Il cerchio si stringe intorno all'assassino della piccola Zainab Ansari. Il volto dell'orco che ha preso la piccola di 8 anni a Kasur – già immortalato in un video delle telecamere di sicurezza – è apparso un altro filmato di recente diffuso dalle emittenti locali. Nelle immagini si vede l'uomo camminare per le strade della cittadina del Punjab con la piccola Zainab al seguito. La bimba indossa un abitino e un paio di leggins, i vestiti che aveva al momento della scomparsa.

I fatti risalgono allo scorso 4 gennaio, quando la bimba è stata vista l'ultima volta mentre andava a una lezione di Corano. La piccola era affidata alle cure dei parenti mentre i genitori erano a La Mecca, per l'Umrah il pellegrinaggio santo. Il suo corpicino è stato ritrovato abbandonato nella spazzatura nella zona di Kot a Kot, cinque giorni dopo la sua scomparsa.

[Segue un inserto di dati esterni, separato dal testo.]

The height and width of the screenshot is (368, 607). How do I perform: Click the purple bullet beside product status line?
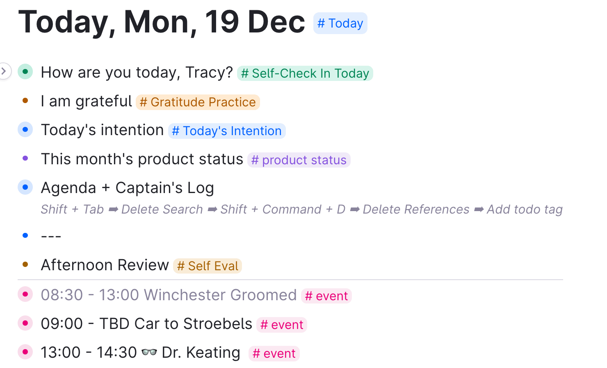point(25,158)
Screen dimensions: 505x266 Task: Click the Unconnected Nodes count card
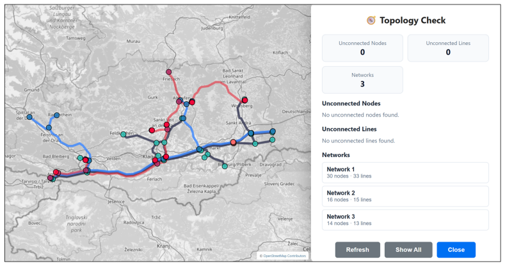coord(362,48)
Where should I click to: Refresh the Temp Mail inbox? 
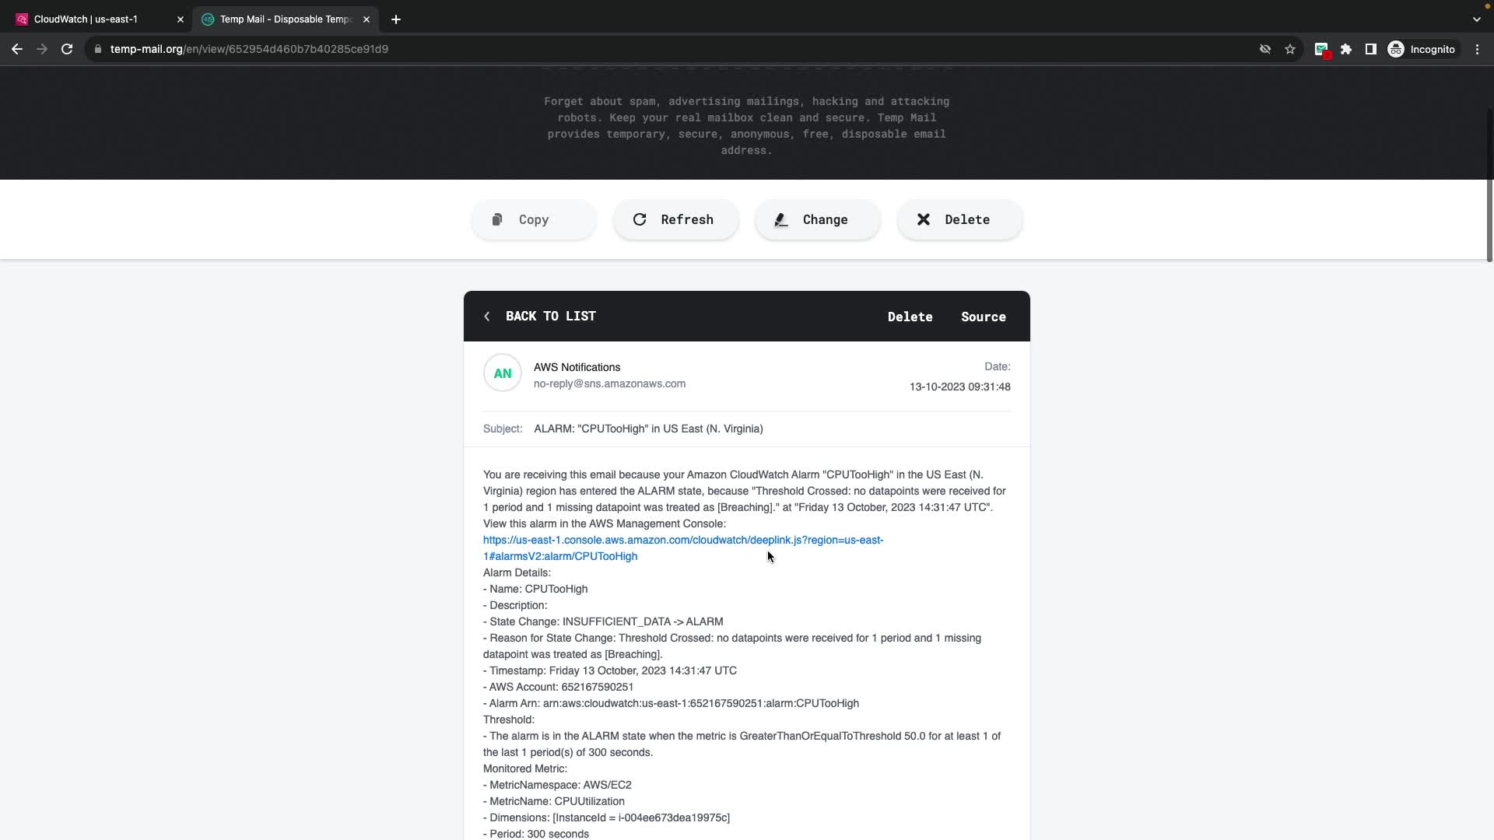coord(675,220)
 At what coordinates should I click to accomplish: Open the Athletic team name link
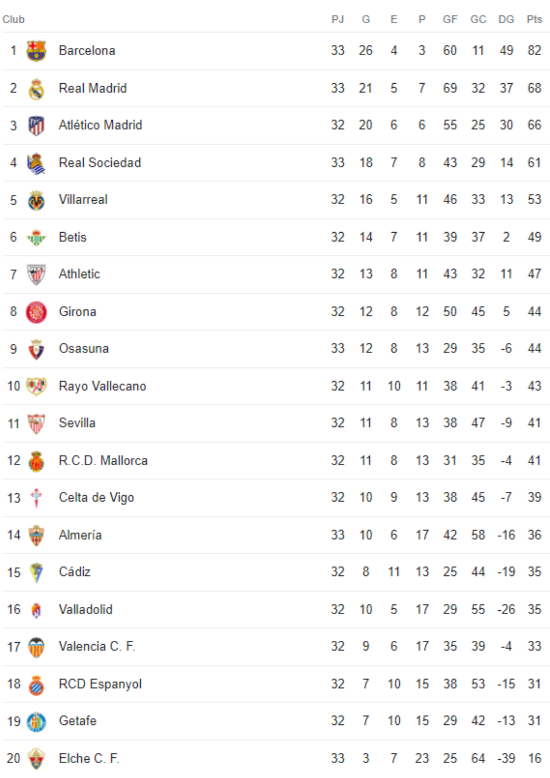(79, 274)
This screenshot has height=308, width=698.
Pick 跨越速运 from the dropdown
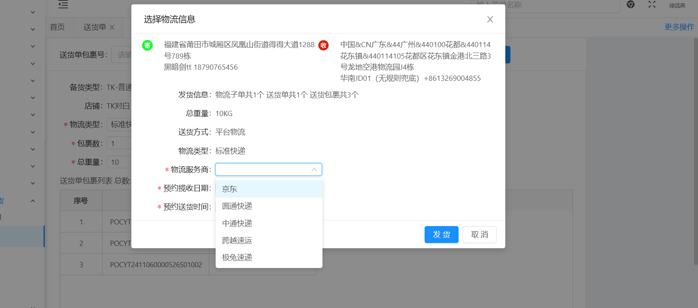tap(237, 240)
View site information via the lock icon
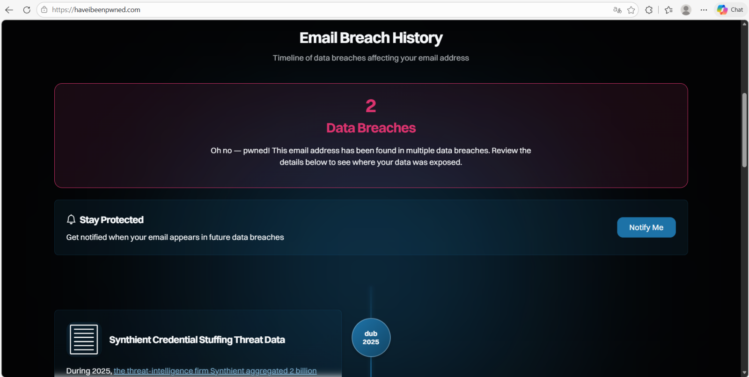This screenshot has height=377, width=749. 44,10
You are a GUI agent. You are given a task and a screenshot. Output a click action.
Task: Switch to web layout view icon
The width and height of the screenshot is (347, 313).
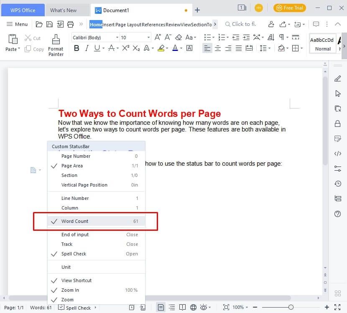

La rete della pedofilia in Pakistan

Il barbaro omicidio ha innescato una serie di violente proteste contro le autorità locali e il governo nazionale, accusato di aver tollerato troppo a lungo questo genere di crimini. Altre sei bambine, infatti, stando a quanto riportato dai media locali, sono state stuprate e assassinate nei mesi precedenti alla morte di Zainab a altri centinaia di bambini in tenera età sono finiti vittima di un circuito di pedopornografia destinato al mercato europeo. Premi Nobel e leader politici si sono esposti per chiedere giustizia per la piccola Zainab e tutele per gli altri bambini e bambine pakistani.

La caccia all'uomo

Il primo ministro Punjab Shehbaz Sharif ha costituito una task force per l'inchiesta, ma nessun sospetto è stato ancora arrestato. Anche il presidente della Conferenza episcopale pakistana, monsignor Joseph Arshad ha espresso sconcerto per quanto accaduto, indicando nell'ignoranza e nell'assenza di giustizia le cause della tragedia. Il papà della piccola Zainab, Muhammad Ameen, si è scagliato contro la polizia per la negligenza mostrata – a suo dire – nelle prime ore della scomparsa di Zainab.